What is agentic audit testing?

Agentic audit testing is when an AI agent executes a control or substantive test procedure end-to-end — walking samples, applying procedures to evidence, recording results, and producing a reviewable workpaper. The auditor scopes the test and reviews the agent's work; the agent handles the per-sample execution that was previously manual. It is not autonomous audit and it does not replace auditor judgment.

Does agentic AI change the auditor's signoff requirements?

No. The auditor still signs off as preparer and reviewer. The methodology has not changed. What changes is what the signoff is attesting to — instead of attesting to manually executing each sample, the auditor is attesting to having reviewed the agent's work and concurring with its conclusions. The defensibility burden is the same; it lives in a different artifact.

Can I expand sample sizes when agentic testing is available?

Yes — but sample size should still be a methodology decision, not a capacity decision. Agentic execution removes the time-cost constraint that drove conventional 30-sample defaults, which means the right sample size is now determined by the risk and population characteristics, not by what fits in the budget. Some tests still warrant a small sample; others should expand to the full population.
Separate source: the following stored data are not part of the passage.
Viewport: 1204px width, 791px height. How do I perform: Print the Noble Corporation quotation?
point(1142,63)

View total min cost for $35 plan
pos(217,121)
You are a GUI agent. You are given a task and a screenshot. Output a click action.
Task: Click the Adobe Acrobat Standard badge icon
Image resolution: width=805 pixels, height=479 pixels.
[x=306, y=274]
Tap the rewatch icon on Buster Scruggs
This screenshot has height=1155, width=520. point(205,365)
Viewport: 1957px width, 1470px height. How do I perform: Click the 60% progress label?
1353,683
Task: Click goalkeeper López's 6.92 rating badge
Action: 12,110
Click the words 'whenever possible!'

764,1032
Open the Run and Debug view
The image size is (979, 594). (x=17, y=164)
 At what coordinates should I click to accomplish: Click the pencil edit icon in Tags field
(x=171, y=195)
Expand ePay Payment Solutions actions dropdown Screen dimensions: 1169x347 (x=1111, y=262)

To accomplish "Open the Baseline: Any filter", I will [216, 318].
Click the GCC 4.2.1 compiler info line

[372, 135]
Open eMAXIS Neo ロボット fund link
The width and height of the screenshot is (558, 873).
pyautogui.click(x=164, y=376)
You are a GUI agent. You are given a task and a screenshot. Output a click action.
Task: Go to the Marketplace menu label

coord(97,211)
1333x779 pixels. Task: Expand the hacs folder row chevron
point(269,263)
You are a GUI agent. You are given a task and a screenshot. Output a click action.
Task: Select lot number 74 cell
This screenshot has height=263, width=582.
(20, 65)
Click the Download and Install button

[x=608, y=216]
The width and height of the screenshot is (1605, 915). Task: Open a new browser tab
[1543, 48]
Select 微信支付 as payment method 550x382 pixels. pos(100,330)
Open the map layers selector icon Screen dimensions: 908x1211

What if the AI is wrong on a sample?

The auditor reviews the agent's work and can override any conclusion. The override is captured in the same workpaper trail with the auditor's reasoning. The agent is a preparer-side tool; the auditor remains the final judgment. Tools that don't support clean override or that hide the override from the trail are not appropriate for audit work.

Is this the same as 'continuous auditing'?

No. Continuous auditing is about running tests on live production data on an ongoing basis. Agentic audit testing is about how a specific test procedure executes — it can be used in continuous or periodic contexts. The two concepts compose well, but they are different layers of the same problem.

Agentic audit testing — what changes when AI does, not just drafts

Picture an auditor at a control test. The procedure is written. The evidence is uploaded. The sampling rule is set. The auditor's job, until very recently, was to click through each item, mark it against the procedure, and capture the result.

For most of 2025, AI helped with one half of that. It drafted the procedure. It suggested the sampling approach. It even pre-filled the expected result. But the click-through was still a human task. The auditor read each sample, made the judgment, and recorded it.

That's where the change happens.

In agentic audit testing, the AI doesn't just draft the procedure. It runs it. It walks each sample, applies the procedure to the evidence, records what it found, and presents a workpaper for review. The auditor's role changes from execution to assurance over execution.

This is a small operational shift. It is also a bigger structural shift than most teams treat it as.

What "agentic" actually means in audit

The word "agentic" has been doing a lot of work in marketing copy lately, mostly imprecisely. In an audit context, it has a narrow technical meaning:

The AI carries out a multi-step procedure end to end.
It uses the evidence the auditor scoped, not arbitrary data.
It produces a structured workpaper, not free-form prose.
It logs every action so the chain from procedure → evidence → conclusion is reviewable.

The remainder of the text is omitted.